Selected passage ::

____

0x00000023
Microsoft Windows
Severity: CriticalWhat it means
The 0x00000023 blue screen means Windows found a serious problem with a FAT-formatted drive.
FAT is an older file system used on USB drives, SD cards, and older hard drives.
This crash usually means the drive is corrupted or failing.
Affected Models
- Windows 10
- Windows 11
- Windows 8.1
- Windows 7
Common Causes
- A USB drive or SD card was removed while Windows was still writing to it
- The FAT file system on an external drive is corrupted
- An aging hard drive or flash drive has failing sectors
- A third-party disk utility has damaged the file system structure
- Windows was shut down improperly while a FAT drive was connected
How to Fix It
-
Unplug all external USB drives and SD cards, then restart your PC.
If the blue screen stops, one of those devices is the culprit.
Plug them back in one at a time to find it. -
Run Check Disk on the suspected drive. Open Command Prompt as Administrator and type: chkdsk X: /f /r (replace X with the drive letter).
This scan finds and repairs file system errors and bad sectors.
It may take 30–60 minutes on a large drive. -
Check if the drive is failing. In Command Prompt type: wmic diskdrive get status. A healthy drive shows 'OK'.
If the status shows 'Pred Fail' or any error, back up your data immediately — the drive is dying.
-
Update your storage controller drivers. Open Device Manager, expand 'Disk drives', right-click your drive, and choose 'Update driver'.
Outdated storage drivers can misread FAT drives and cause this crash.
-
If the problem drive is a USB stick or SD card, back up your files and reformat it as FAT32 or exFAT.
Reformatting erases all data but gives the drive a clean file system.

____

Data extracts ::
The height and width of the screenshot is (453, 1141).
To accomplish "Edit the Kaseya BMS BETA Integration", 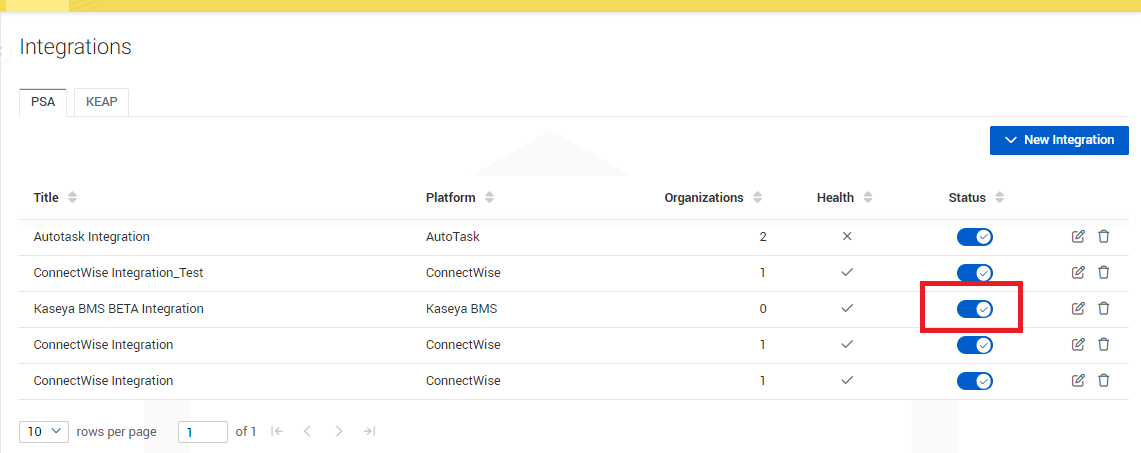I will (1078, 309).
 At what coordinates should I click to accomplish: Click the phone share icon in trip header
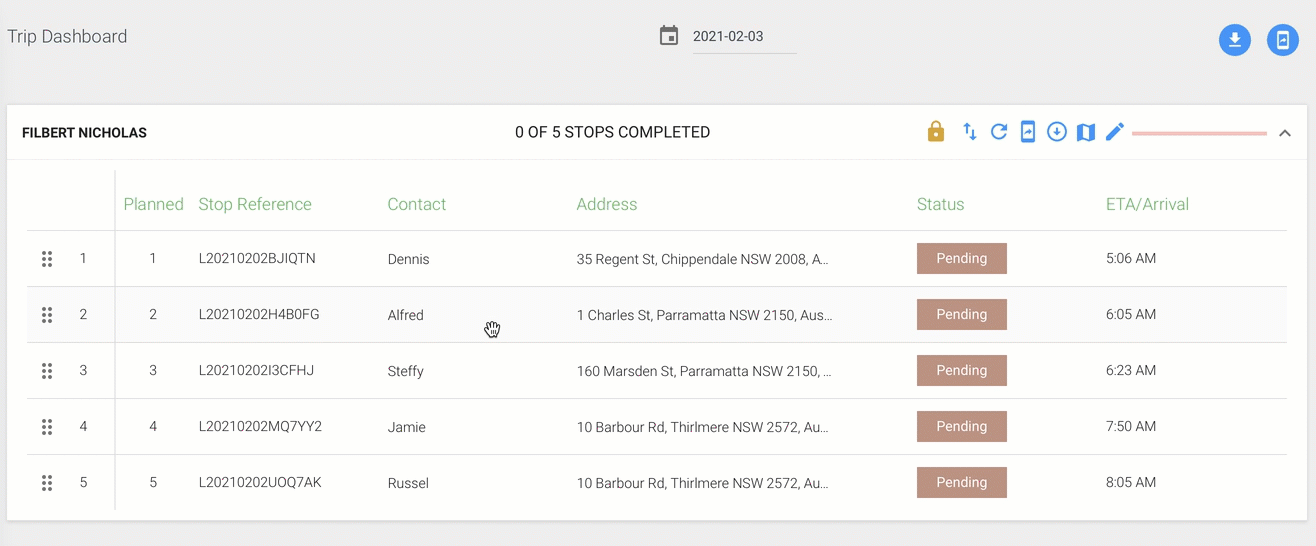(1027, 132)
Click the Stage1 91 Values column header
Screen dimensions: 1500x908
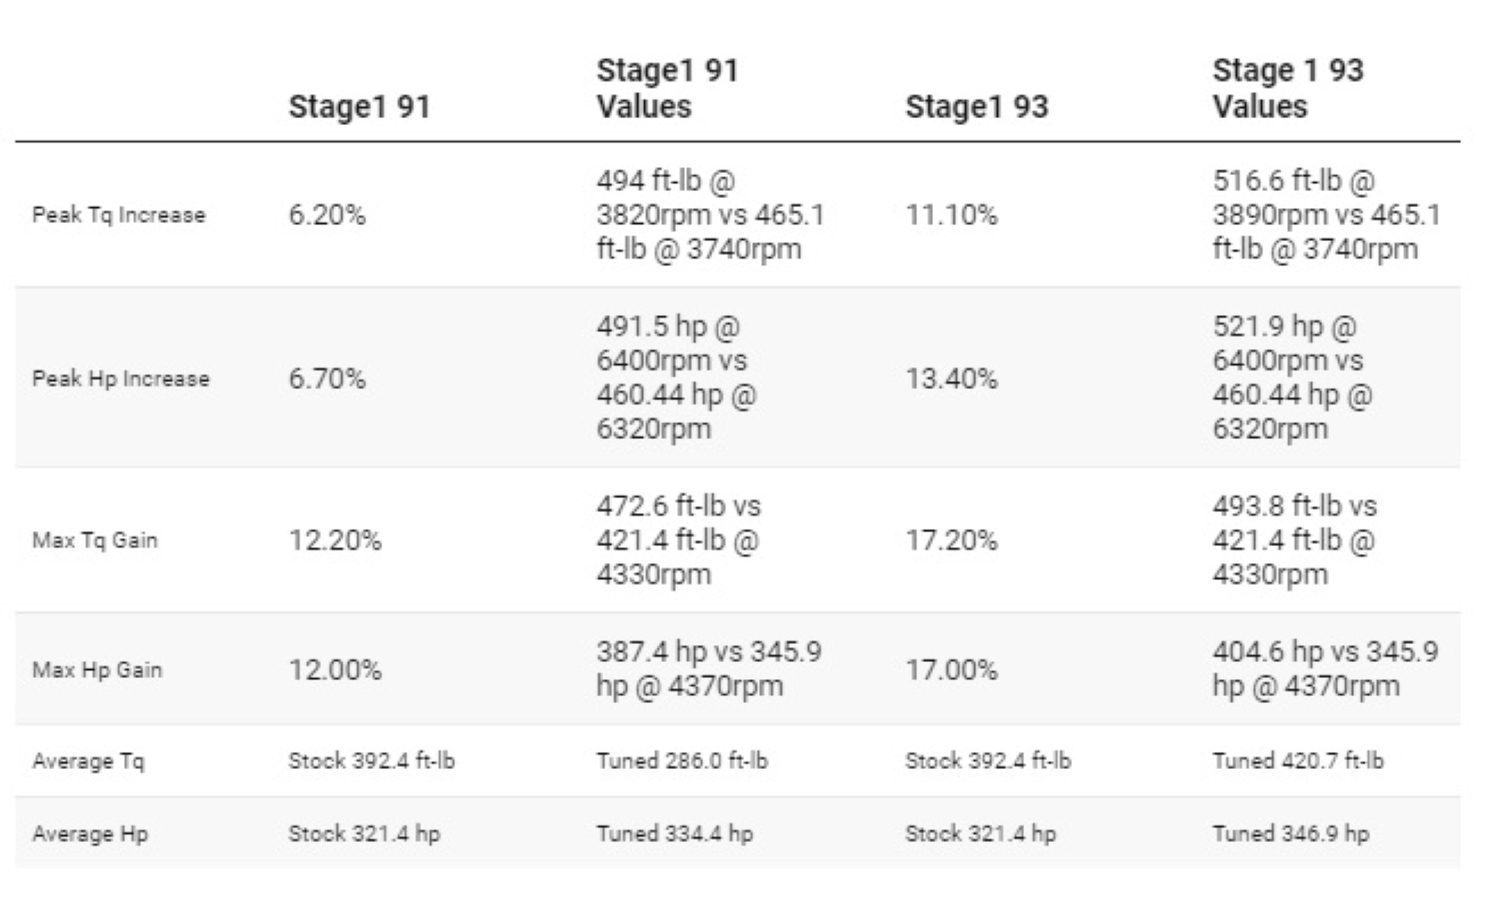pyautogui.click(x=667, y=88)
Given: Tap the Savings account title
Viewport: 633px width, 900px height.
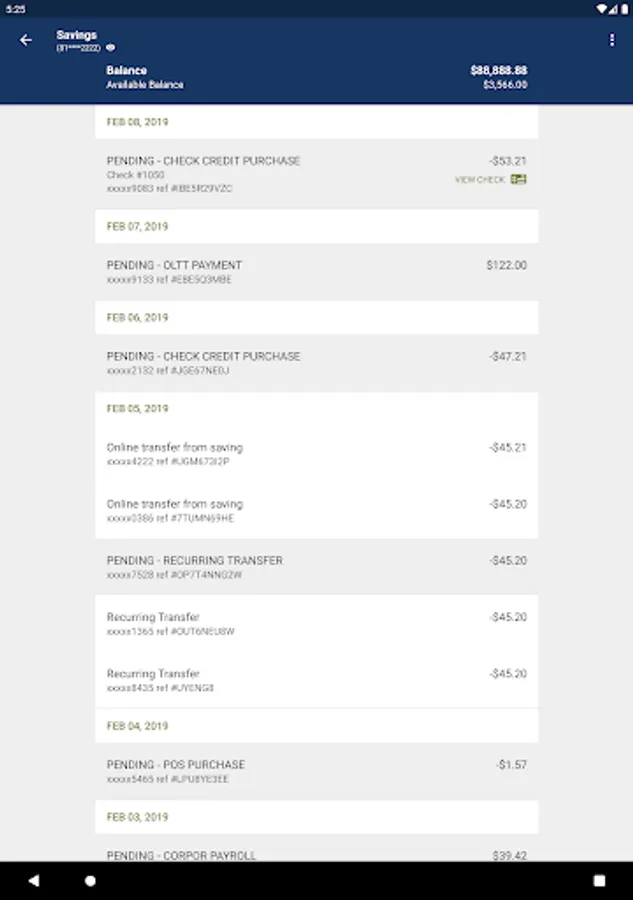Looking at the screenshot, I should 77,35.
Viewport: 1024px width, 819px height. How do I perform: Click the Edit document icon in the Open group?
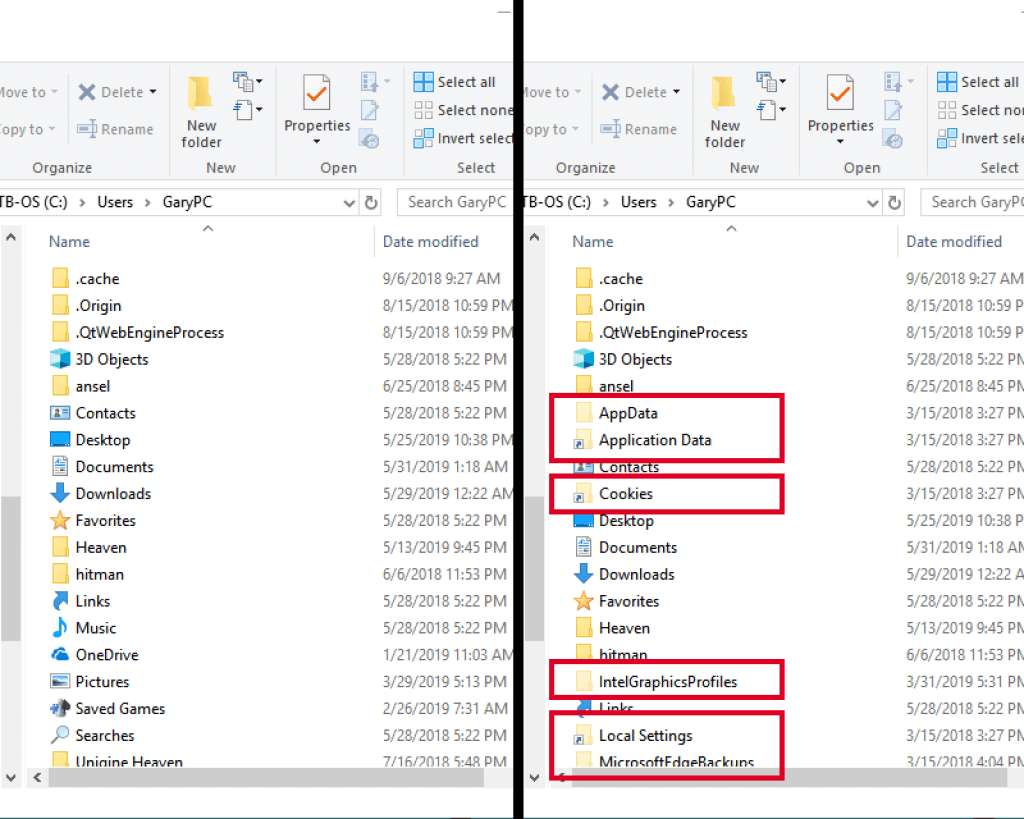(370, 108)
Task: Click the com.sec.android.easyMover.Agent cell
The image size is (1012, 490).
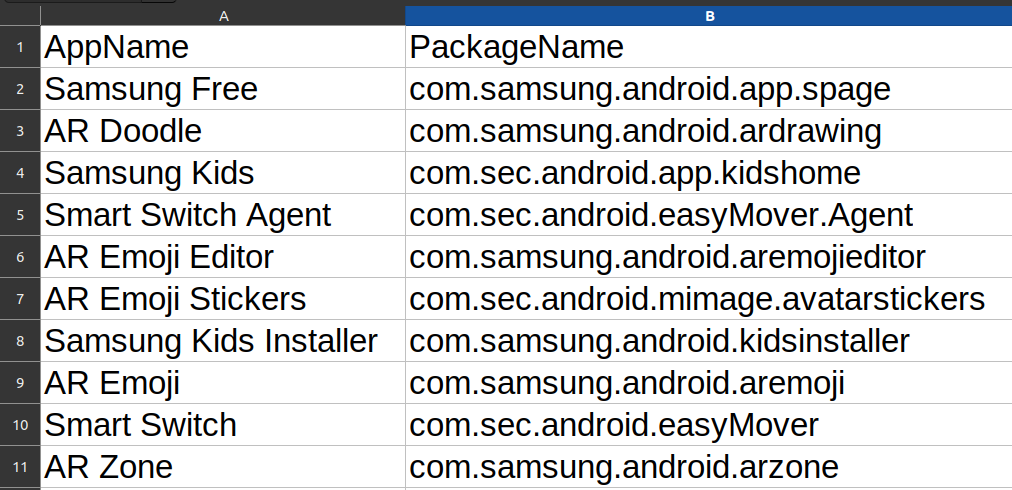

____

Assignment 1 ::
For the page on the 0x00000023 blue screen, decide whether each statement agrees with it: (a) FAT is a file system used on USB drives and SD cards; (b) the Check Disk scan takes about 5–10 minutes on a large drive; (c) reformatting the drive keeps its data. Answer yes or no for each, quoting the page's deciding words.
Assignment 2 ::
Pick up the page on the 0x00000023 blue screen after its last sentence and continue it.
The records have no part in this work.

Output 1 ::
(a) Yes: "FAT is an older file system used on USB drives, SD cards, and older hard drives."
(b) No: "It may take 30–60 minutes on a large drive."
(c) No: "Reformatting erases all data but gives the drive a clean file system."

Output 2 ::
Only do this after you have backed up your files.
When to Call a Professional
If the error happens on your main internal hard drive, take your PC to a repair shop.
A technician can run deep disk diagnostics and recover data before it is lost.
Do not delay — a failing drive can become unreadable quickly.
Frequently Asked Questions
What is a FAT file system?
FAT stands for File Allocation Table.
It is an older way of organizing files on a drive.
USB sticks, SD cards, and older external drives often use FAT or FAT32.
Your main Windows drive uses NTFS, which is more modern and reliable.
Will I lose my files if I run chkdsk?
Running chkdsk /f /r should not delete your files.
It repairs the file system structure.
However, on a badly damaged drive, some files may already be unreadable.
Always back up important files before running disk repair tools.
Can this error happen without a USB drive plugged in?
Yes, it can happen if your main hard drive has a FAT-formatted partition.
This is rare on modern PCs but can happen on older systems or dual-boot setups.
Run chkdsk on all drives to find the problem.